Skipped the gym this morning, the head goblins won out as just felt exhausted as well as feeling a little bit nervous about driving due to an impending storm (this time it was Eunice that was descending on our UK shores).
It’s funny as when I was in my early 20s, I never thought twice about driving anywhere, with no hesitation or fear of what might happen/go wrong. Whereas now, I often think twice about doing somewhere or doing something for fear of things going wrong or me being in danger, not sure if this is an age thing or more of an awareness of the world around me.
Today was a uni day and had a good session with the 3rd years, the campus was pretty quiet as we had been told to work from home if we could today to limit travel due to the storm, I left earlier than normal as was due to being owed some hours back in lieu as well as wanting to get home so that I was safe and secure in my house.
Over the last two years or so I’ve become a real home bird, I liked being at home before the pandemic/lockdown hit in Feb 2020 but now I love it, I feel so relaxed at home and as I do DIY this year to refresh it I can’t see why I would want to be anywhere else.
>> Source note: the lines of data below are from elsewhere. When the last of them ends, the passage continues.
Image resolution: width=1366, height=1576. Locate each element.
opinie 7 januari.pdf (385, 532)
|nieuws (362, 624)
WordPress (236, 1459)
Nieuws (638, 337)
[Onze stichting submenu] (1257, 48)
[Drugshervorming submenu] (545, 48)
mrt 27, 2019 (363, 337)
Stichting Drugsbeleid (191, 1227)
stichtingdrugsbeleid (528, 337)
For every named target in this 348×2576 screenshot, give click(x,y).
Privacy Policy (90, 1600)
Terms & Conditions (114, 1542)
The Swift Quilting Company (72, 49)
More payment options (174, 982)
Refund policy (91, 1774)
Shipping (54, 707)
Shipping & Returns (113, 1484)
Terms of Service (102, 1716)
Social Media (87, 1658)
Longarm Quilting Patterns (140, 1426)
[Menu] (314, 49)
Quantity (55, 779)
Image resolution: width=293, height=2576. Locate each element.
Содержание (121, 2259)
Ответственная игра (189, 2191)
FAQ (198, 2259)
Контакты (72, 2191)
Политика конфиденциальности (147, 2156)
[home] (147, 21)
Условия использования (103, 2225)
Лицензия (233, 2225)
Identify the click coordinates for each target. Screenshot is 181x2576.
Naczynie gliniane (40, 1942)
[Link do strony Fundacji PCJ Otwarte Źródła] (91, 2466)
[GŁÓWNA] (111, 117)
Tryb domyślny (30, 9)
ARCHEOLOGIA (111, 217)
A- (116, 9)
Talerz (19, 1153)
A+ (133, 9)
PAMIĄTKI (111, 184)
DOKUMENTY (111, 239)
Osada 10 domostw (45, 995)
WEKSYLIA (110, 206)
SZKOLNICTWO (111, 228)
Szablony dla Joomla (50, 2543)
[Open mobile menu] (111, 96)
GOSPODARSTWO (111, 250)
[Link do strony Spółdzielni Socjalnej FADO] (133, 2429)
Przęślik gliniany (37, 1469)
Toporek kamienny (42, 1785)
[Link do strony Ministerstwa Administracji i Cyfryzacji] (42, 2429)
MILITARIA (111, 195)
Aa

And it has also made me realise that I can earn money easily from home without doing the mad amount of driving I was doing before. I think the driving will increase this year again as I do still like getting out and about for meetings but some will be done online at times.
I’m finding it interesting to reflect on the last two years and think about the habits and actions that I want to keep doing and the things I want to change, whenever in history have we had the opportunity as a collective to stop and think?!?